Format the lines of these records as a JSON list of strings, one string per line, with blank lines omitted.

** START Information provided **

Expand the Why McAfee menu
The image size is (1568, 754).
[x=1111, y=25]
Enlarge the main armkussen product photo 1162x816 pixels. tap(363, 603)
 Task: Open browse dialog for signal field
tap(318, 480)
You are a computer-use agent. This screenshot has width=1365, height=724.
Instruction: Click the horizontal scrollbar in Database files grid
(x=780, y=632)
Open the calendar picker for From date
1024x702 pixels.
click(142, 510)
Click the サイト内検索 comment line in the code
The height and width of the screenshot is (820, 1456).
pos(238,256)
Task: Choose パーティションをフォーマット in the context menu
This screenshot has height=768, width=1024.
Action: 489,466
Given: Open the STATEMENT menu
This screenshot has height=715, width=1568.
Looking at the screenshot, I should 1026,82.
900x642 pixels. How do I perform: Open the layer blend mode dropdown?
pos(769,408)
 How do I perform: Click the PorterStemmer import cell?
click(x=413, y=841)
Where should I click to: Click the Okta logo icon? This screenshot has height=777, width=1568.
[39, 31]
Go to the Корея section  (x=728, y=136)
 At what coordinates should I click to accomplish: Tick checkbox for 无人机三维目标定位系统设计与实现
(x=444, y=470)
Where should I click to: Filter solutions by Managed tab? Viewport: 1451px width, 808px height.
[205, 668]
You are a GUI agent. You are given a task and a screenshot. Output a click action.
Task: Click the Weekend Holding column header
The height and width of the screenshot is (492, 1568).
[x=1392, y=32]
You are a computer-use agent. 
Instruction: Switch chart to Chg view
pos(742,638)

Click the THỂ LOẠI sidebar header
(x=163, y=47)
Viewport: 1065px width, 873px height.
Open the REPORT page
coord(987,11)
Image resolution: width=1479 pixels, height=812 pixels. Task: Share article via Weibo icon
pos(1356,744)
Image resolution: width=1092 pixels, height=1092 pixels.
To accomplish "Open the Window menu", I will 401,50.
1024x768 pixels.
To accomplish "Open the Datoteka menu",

** END Information provided **

→ The solution
[
  "Expand the Why McAfee menu",
  "The image size is (1568, 754).",
  "[x=1111, y=25]",
  "Enlarge the main armkussen product photo 1162x816 pixels. tap(363, 603)",
  " Task: Open browse dialog for signal field",
  "tap(318, 480)",
  "You are a computer-use agent. This screenshot has width=1365, height=724.",
  "Instruction: Click the horizontal scrollbar in Database files grid",
  "(x=780, y=632)",
  "Open the calendar picker for From date",
  "1024x702 pixels.",
  "click(142, 510)",
  "Click the サイト内検索 comment line in the code",
  "The height and width of the screenshot is (820, 1456).",
  "pos(238,256)",
  "Task: Choose パーティションをフォーマット in the context menu",
  "This screenshot has height=768, width=1024.",
  "Action: 489,466",
  "Given: Open the STATEMENT menu",
  "This screenshot has height=715, width=1568.",
  "Looking at the screenshot, I should 1026,82.",
  "900x642 pixels. How do I perform: Open the layer blend mode dropdown?",
  "pos(769,408)",
  " How do I perform: Click the PorterStemmer import cell?",
  "click(x=413, y=841)",
  "Where should I click to: Click the Okta logo icon? This screenshot has height=777, width=1568.",
  "[39, 31]",
  "Go to the Корея section  (x=728, y=136)",
  " At what coordinates should I click to accomplish: Tick checkbox for 无人机三维目标定位系统设计与实现",
  "(x=444, y=470)",
  "Where should I click to: Filter solutions by Managed tab? Viewport: 1451px width, 808px height.",
  "[205, 668]",
  "You are a GUI agent. You are given a task and a screenshot. Output a click action.",
  "Task: Click the Weekend Holding column header",
  "The height and width of the screenshot is (492, 1568).",
  "[x=1392, y=32]",
  "You are a computer-use agent. ",
  "Instruction: Switch chart to Chg view",
  "pos(742,638)",
  "Click the THỂ LOẠI sidebar header",
  "(x=163, y=47)",
  "Viewport: 1065px width, 873px height.",
  "Open the REPORT page",
  "coord(987,11)",
  "Image resolution: width=1479 pixels, height=812 pixels. Task: Share article via Weibo icon",
  "pos(1356,744)",
  "Image resolution: width=1092 pixels, height=1092 pixels.",
  "To accomplish \"Open the Window menu\", I will 401,50.",
  "1024x768 pixels.",
  "To accomplish \"Open the Datoteka menu\","
]